A typical Convolution Neural Network (CNN) is made up of stacked convolution layers in combination with max pooling and dropout. In a CNN layer we make a choice to either have a stack of 3x3 filters or a stack of 5x5 filters or a max pooling layer. All these are beneficial to the modelling power of the network. The inception module suggests to use all. These means instead of adding a particular filter layer we add all 1x1, 3x3 and 5x5 layer. The output of all the filters is concatenated and passed onto the next layer.
The dataset is of 10 breeds of cats: Bombay, Calico, Burmese, Himalayan, Munchkin, ragdoll, Siberian, British shorthair, Russian Blue, Dilute Calico. We will train the architecture on this dataset consisting of 10 different classes. Each image is represented as 32x32 pixels each for red, blue and green channels. The labels are converted to categorical type using one hot encoding, dataset is split into training and testing sets. Image size is kept constant and all these tasks are carried by “image_dataset_from_library” from the TensorFlow library.

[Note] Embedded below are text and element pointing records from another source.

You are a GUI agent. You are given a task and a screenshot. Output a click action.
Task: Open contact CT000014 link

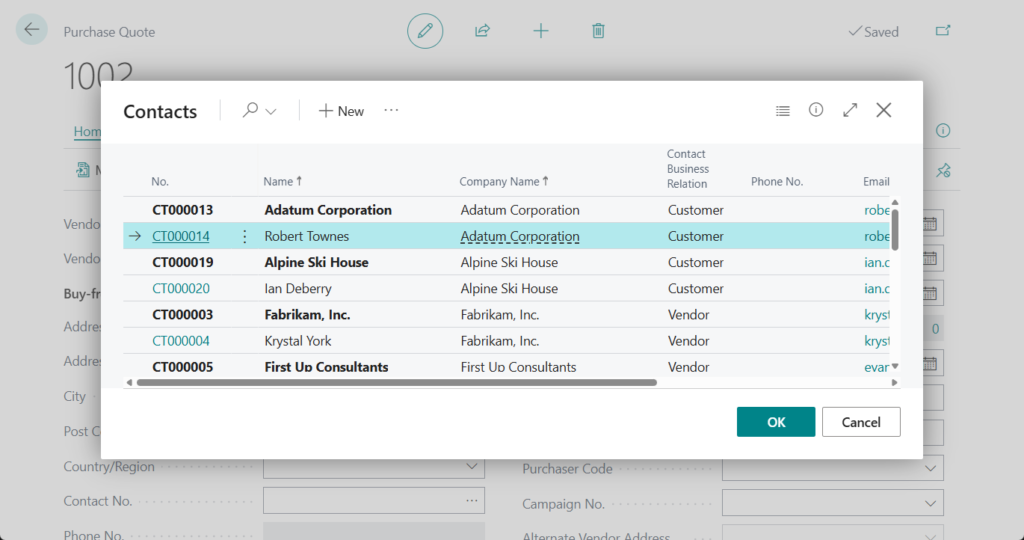[181, 237]
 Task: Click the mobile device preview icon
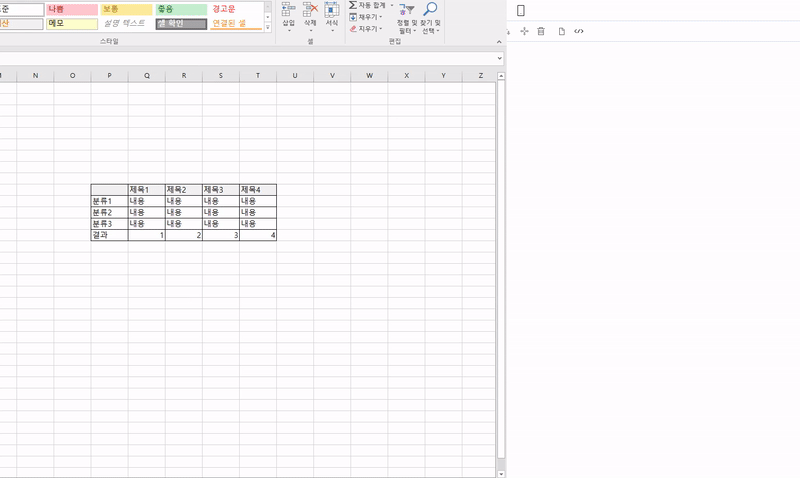[520, 11]
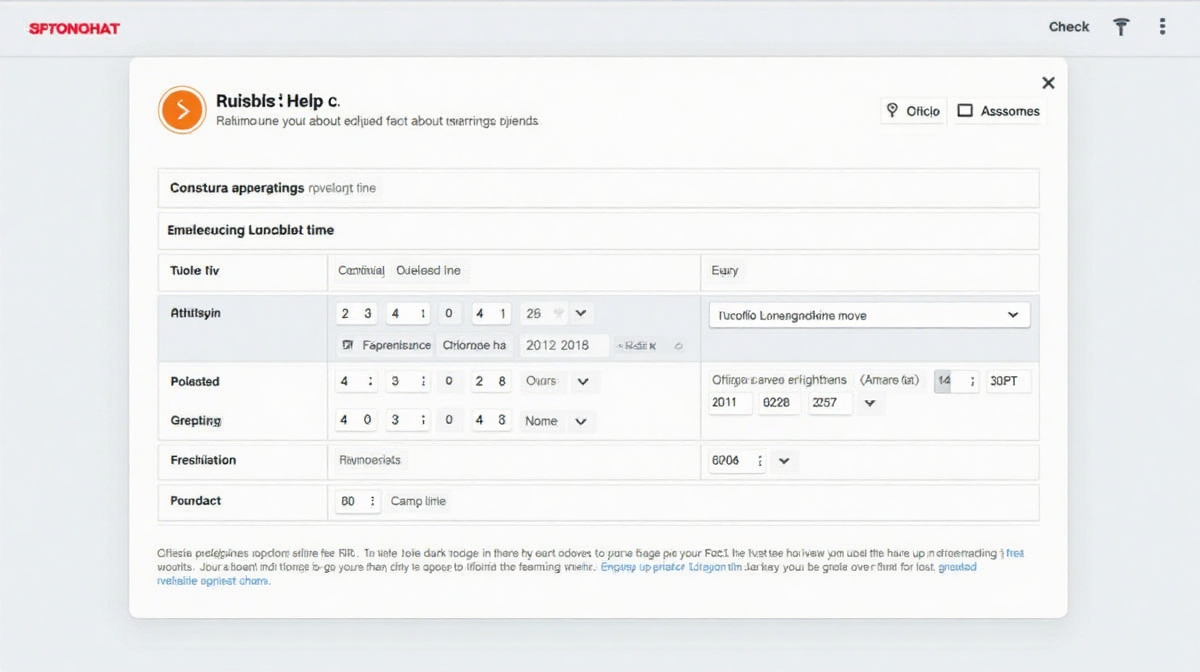
Task: Toggle the Faprenisnce checkbox
Action: (348, 346)
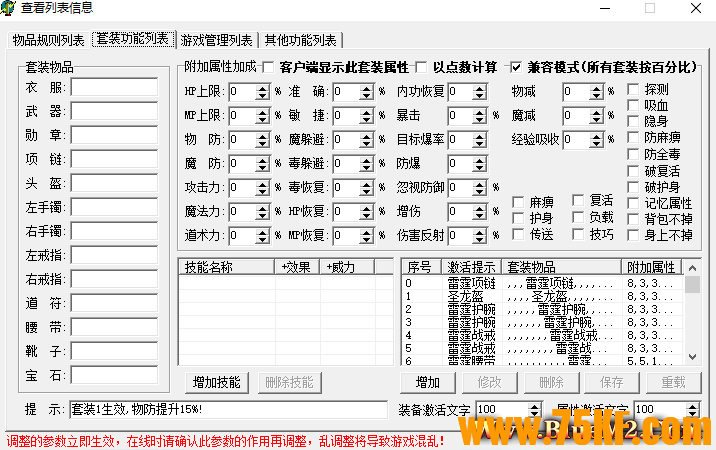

In order to create a model, let us first decide an input_img tensor as 32x32 image with 3 channels (RGB). We will create 1x1, 3x3, 5x5 Convolution layers for the inception model. We will provide input_img tensor to layer_1, layer_2, layer_3. The padding is kept same so that the output shape of the Conv2D operation is same as the input shape. So, the final output of each filter of layer_1, layer_2 and layer_3 is same. Thus, we can easily concatenate these filters to form the output of our inception module. We flatten the output to a one-dimensional collection of neurons which is then used to create a fully connected neural network as a final classifier.
Thus, we obtain a fully connected neural network with final layer having 10 neurons one corresponding to each class. We can now create the model we compile and fit the model with RMSprop optimizer.